WHAT THIS TASK INVOLVES: Copy out the following lines word for word, starting at the line that contains "callout number 12" and ending at the line that contains "(x=51, y=255)", with both of those lines included.
§ §
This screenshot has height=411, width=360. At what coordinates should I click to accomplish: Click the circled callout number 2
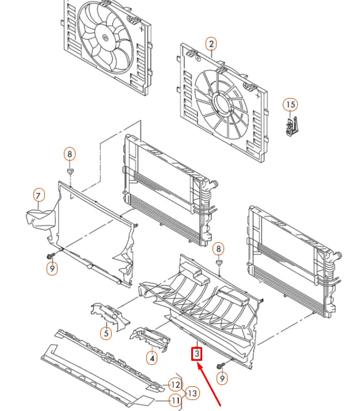(x=211, y=44)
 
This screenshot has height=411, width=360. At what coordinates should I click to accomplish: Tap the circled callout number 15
(x=290, y=104)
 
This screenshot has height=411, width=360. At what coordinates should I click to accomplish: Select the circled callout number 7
(x=39, y=195)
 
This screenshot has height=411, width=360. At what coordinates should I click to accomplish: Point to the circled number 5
(x=106, y=333)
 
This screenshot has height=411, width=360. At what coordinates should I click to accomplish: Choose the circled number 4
(x=151, y=358)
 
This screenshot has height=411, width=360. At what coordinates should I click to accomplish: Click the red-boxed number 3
(x=197, y=353)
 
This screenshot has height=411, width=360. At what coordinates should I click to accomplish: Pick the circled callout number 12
(x=175, y=385)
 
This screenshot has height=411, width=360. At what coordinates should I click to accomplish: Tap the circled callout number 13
(x=192, y=393)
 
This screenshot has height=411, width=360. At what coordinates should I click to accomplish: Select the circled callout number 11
(x=175, y=401)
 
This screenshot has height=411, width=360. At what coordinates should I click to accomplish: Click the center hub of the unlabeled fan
(x=105, y=37)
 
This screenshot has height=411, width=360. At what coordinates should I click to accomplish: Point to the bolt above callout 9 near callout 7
(x=51, y=255)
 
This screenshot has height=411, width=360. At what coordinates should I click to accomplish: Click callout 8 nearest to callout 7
(x=70, y=154)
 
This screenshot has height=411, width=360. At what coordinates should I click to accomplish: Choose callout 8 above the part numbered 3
(x=218, y=249)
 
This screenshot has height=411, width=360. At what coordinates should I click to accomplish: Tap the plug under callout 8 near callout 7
(x=70, y=171)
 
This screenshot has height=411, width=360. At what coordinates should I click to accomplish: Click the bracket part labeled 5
(x=110, y=315)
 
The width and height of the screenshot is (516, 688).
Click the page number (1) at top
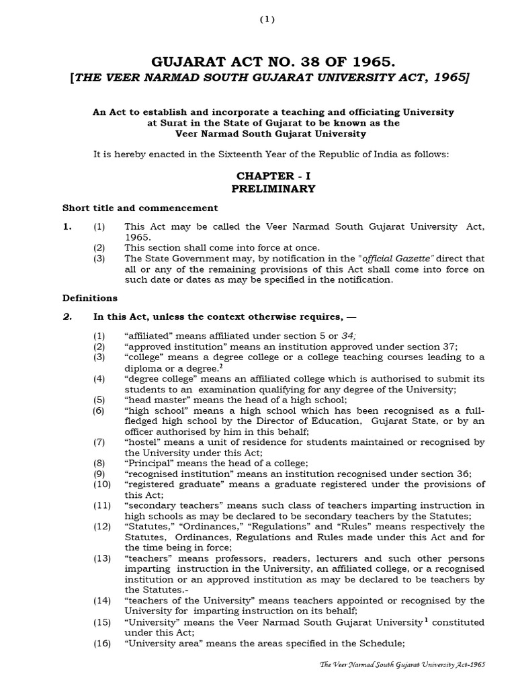[267, 19]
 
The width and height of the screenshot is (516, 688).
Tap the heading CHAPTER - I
[273, 175]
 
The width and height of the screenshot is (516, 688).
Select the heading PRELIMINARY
[273, 189]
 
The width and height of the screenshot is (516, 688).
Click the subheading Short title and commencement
[140, 208]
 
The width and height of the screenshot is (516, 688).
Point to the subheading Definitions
[90, 298]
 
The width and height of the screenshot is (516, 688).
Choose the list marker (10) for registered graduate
[101, 484]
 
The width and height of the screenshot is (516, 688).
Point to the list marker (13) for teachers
[101, 558]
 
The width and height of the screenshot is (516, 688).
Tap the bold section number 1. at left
[67, 227]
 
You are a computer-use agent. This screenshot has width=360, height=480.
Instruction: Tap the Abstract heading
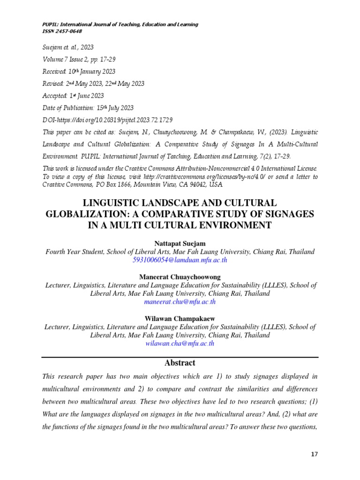180,363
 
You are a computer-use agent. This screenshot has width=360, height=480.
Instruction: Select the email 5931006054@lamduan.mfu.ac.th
180,260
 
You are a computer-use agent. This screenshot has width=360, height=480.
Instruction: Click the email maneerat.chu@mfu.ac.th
180,302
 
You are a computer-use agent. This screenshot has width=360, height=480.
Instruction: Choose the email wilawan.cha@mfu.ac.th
180,343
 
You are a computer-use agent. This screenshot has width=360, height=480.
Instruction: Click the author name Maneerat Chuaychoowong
180,277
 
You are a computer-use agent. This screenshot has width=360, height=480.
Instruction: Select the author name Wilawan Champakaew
180,318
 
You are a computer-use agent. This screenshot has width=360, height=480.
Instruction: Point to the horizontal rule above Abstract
180,357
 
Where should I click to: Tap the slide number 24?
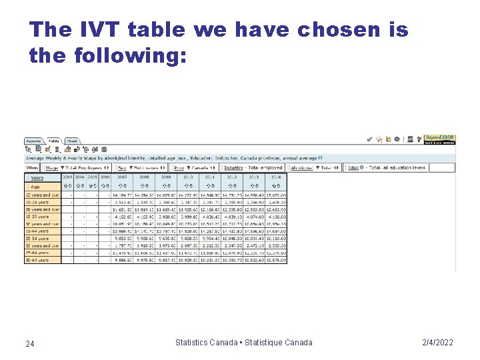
§ §
RESPONSE TO THE TASK:
This screenshot has height=411, width=360. At what coordinates should I click to accomplish: Pick the circled callout number 12
(x=175, y=385)
 
This screenshot has height=411, width=360. At what coordinates should I click to accomplish: Tap the circled callout number 13
(x=192, y=393)
 
This screenshot has height=411, width=360. At what coordinates should I click to accomplish: Select the circled callout number 11
(x=175, y=401)
 
This screenshot has height=411, width=360. At what coordinates should I click to accomplish: Click the center hub of the unlabeled fan
(x=105, y=37)
 
This screenshot has height=411, width=360. At what coordinates should I click to accomplish: Point to the bolt above callout 9 near callout 7
(x=51, y=255)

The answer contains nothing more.